Le Cambodge a été désigné meilleur pays d’Asie du Sud-Est pour l’écotourisme. Le classement émane du magazine américain U.S. News & World Report et a été relayé par le ministère du Tourisme. Le Royaume y précède le Laos, la Thaïlande et la Malaisie.
Dix-septième rang mondial
Au niveau mondial, le Cambodge figure à la 17e place. Les Seychelles dominent le classement, devant la Slovénie et la Croatie.
Le « Royaume des merveilles » mis en avant
U.S. News & World Report présente le Cambodge comme le plus petit pays de la péninsule indochinoise par sa superficie. Officiellement Royaume du Cambodge, surnommé le « Royaume des merveilles », il possède une histoire culturelle riche, enracinée dans le bouddhisme et l’hindouisme.
Le magazine met en avant la présence d’Angkor Wat, décrit comme le plus grand monument religieux du monde. Ce complexe de temples, édifié au XIIe siècle, s’étend sur près de 400 acres, soit environ 162 hectares.
Les critères du classement
Selon la publication, les meilleures destinations d’écotourisme sont celles qui associent beauté naturelle, protection active de l’environnement et patrimoine culturel.
Le classement s’appuie sur plusieurs indicateurs : la déforestation, la diversité linguistique, les attractions naturelles, les aires protégées, la richesse des espèces, le commerce durable et les sites inscrits au patrimoine mondial de l’humanité.
La satisfaction des autorités
Le 9 septembre, le ministère de l’Environnement a salué un motif de fierté nationale. Il attribue ce résultat à la paix et à la stabilité politique du pays, qui ont favorisé la gestion des aires protégées, la préservation de la biodiversité et l’amélioration des conditions de vie des communautés locales. Le ministère rattache cette reconnaissance à la vision du Cambodge à l’horizon 2050.
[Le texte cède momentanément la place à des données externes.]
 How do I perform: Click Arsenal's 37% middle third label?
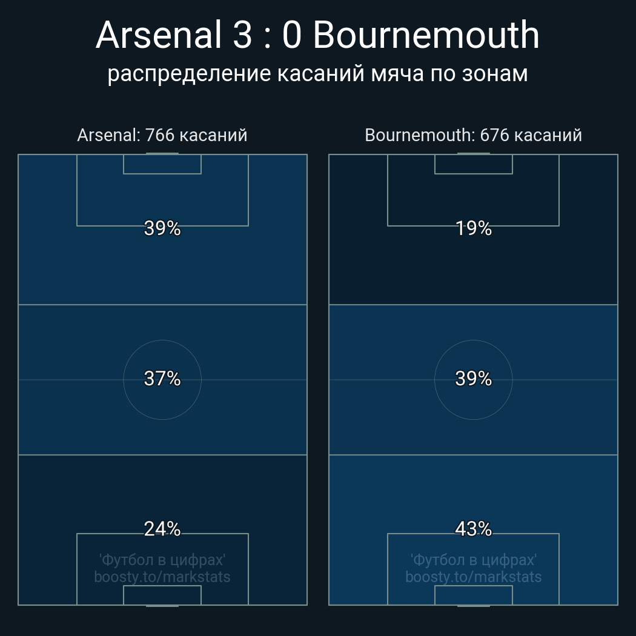point(162,379)
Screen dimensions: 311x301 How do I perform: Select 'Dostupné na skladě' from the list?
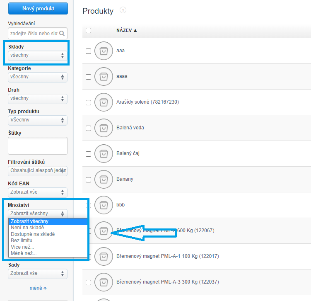(x=33, y=234)

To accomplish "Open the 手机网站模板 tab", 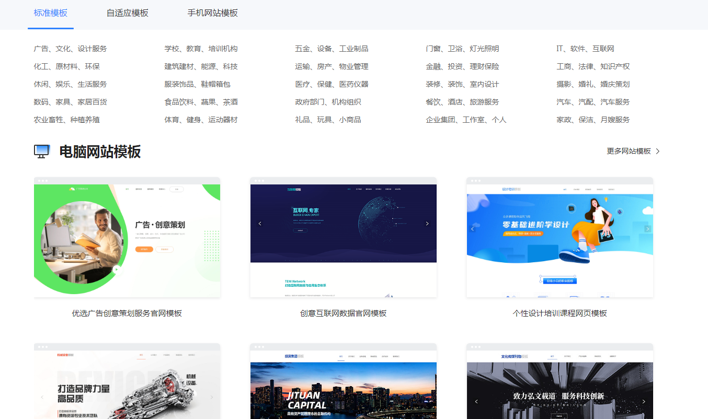I will tap(213, 13).
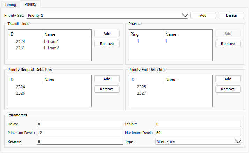Remove a priority request detector
The width and height of the screenshot is (249, 153).
107,89
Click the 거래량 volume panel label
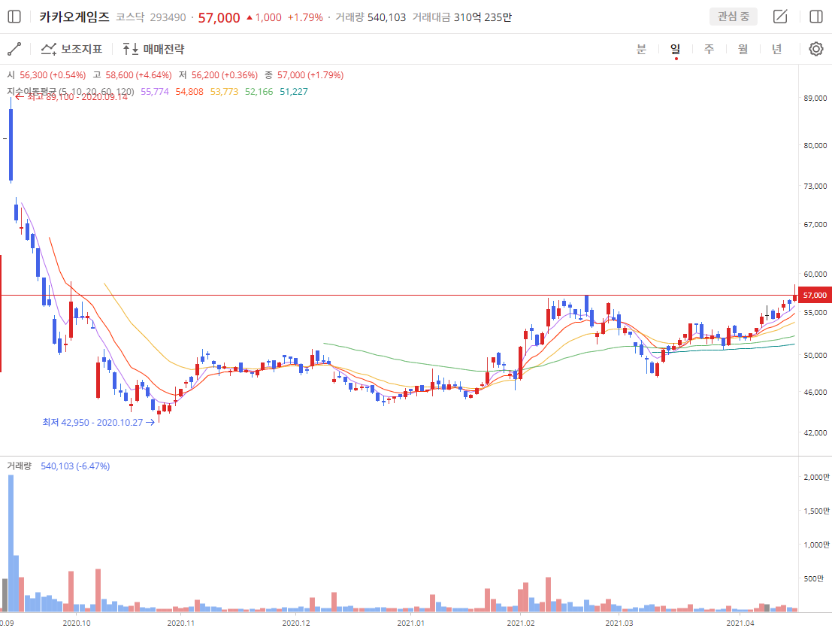832x628 pixels. 19,466
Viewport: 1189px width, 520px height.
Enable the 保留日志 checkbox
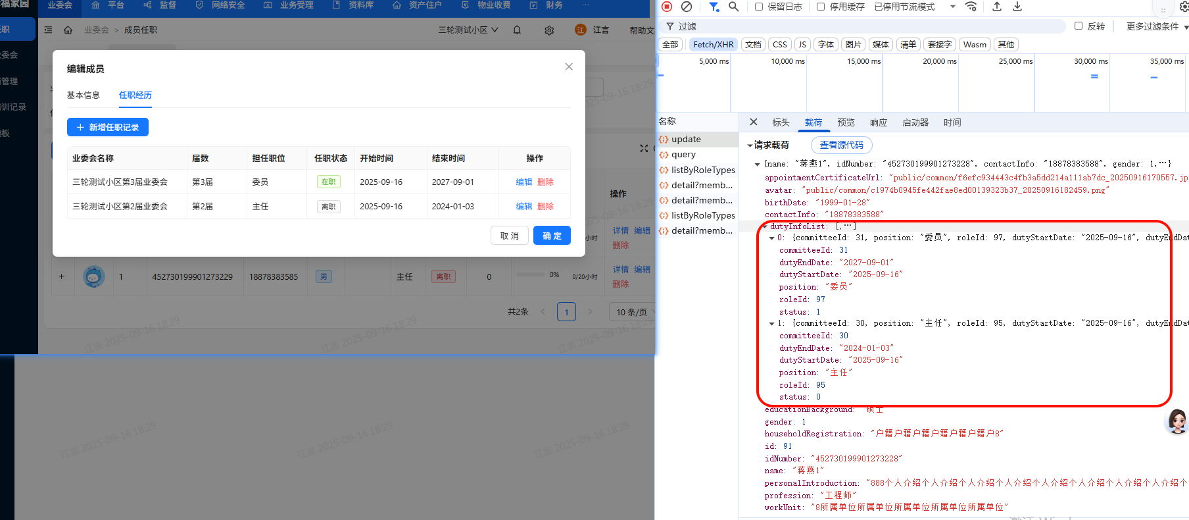point(759,7)
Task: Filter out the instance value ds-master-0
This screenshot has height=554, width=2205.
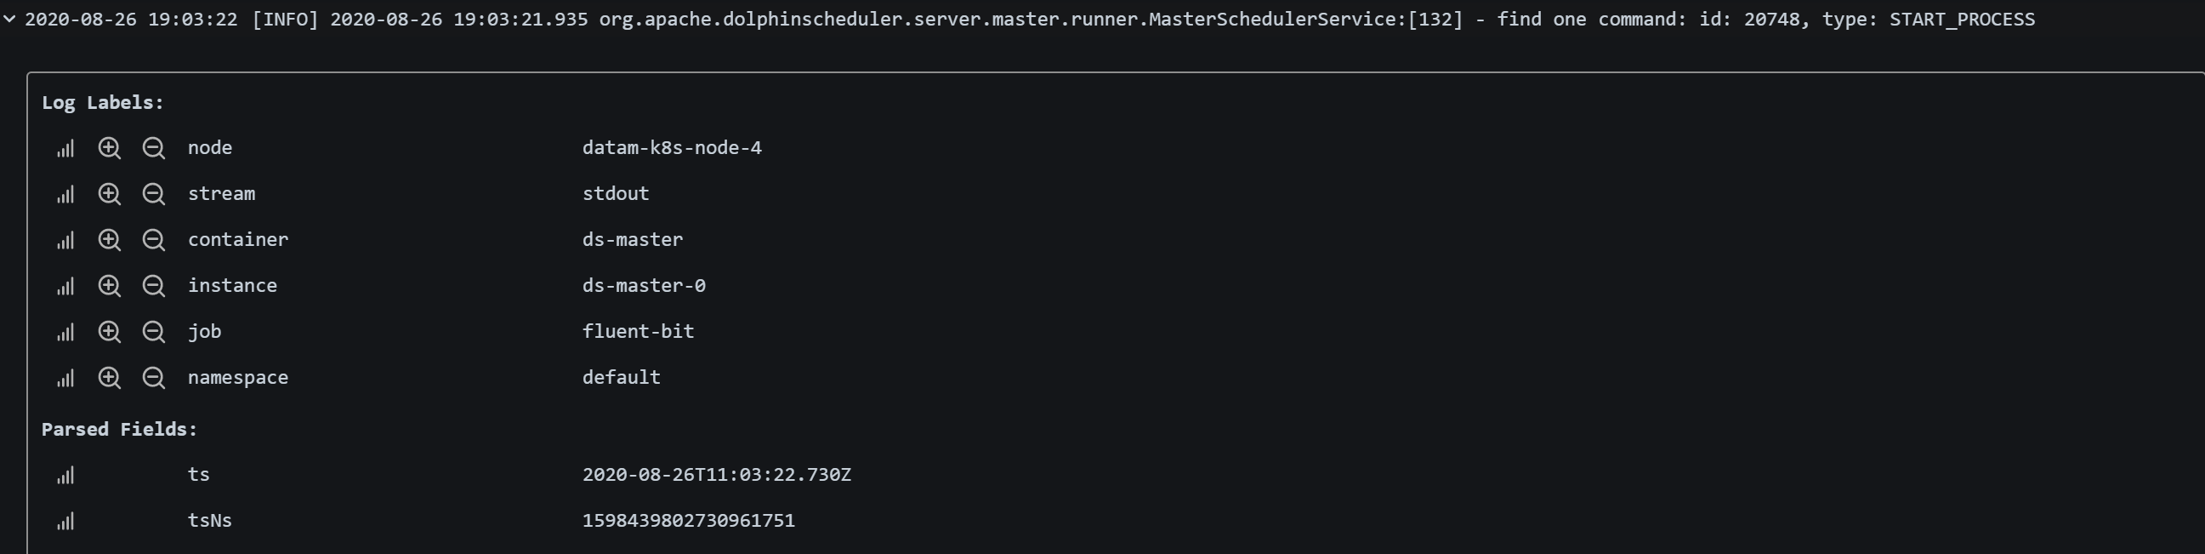Action: coord(154,286)
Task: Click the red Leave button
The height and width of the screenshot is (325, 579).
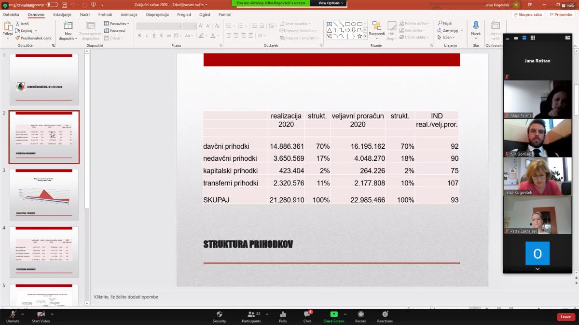Action: pyautogui.click(x=565, y=317)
L’aire protégée de Chiphat, dans la province de Koh Kong, compte parmi les sites récemment développés pour l’écotourisme.
Un vaste réseau d’aires protégées
Le Cambodge gère aujourd’hui 73 aires naturelles protégées, qui couvrent plus de sept millions d’hectares, soit environ 41 % du territoire national, selon le ministre de l’Environnement, Eang Sophalleth. Le pays a par ailleurs accéléré ses programmes de reboisement, avec la distribution d’au moins un million de plants aux habitants.
Un secteur touristique en fort recul
Cette distinction intervient toutefois dans une année difficile pour le tourisme cambodgien. Sur les sept premiers mois de 2026, le pays a enregistré 1,99 million de visiteurs internationaux, en baisse de 46 % sur un an, selon le ministère du Tourisme. Au premier semestre, les arrivées ont reculé de 47,9 %, à 1,75 million, contre 3,36 millions un an plus tôt.
Le ministre du Tourisme, Huot Hak, attribue ce repli à la publicité négative entourant les réseaux d’escroquerie en ligne, aux frictions le long de la frontière avec la Thaïlande et à la hausse des prix du carburant liée aux conflits au Moyen-Orient. Pour l’ensemble de 2026, le ministère envisage plusieurs scénarios, de 4,6 à 6,3 millions d’arrivées selon l’évolution de ces tensions.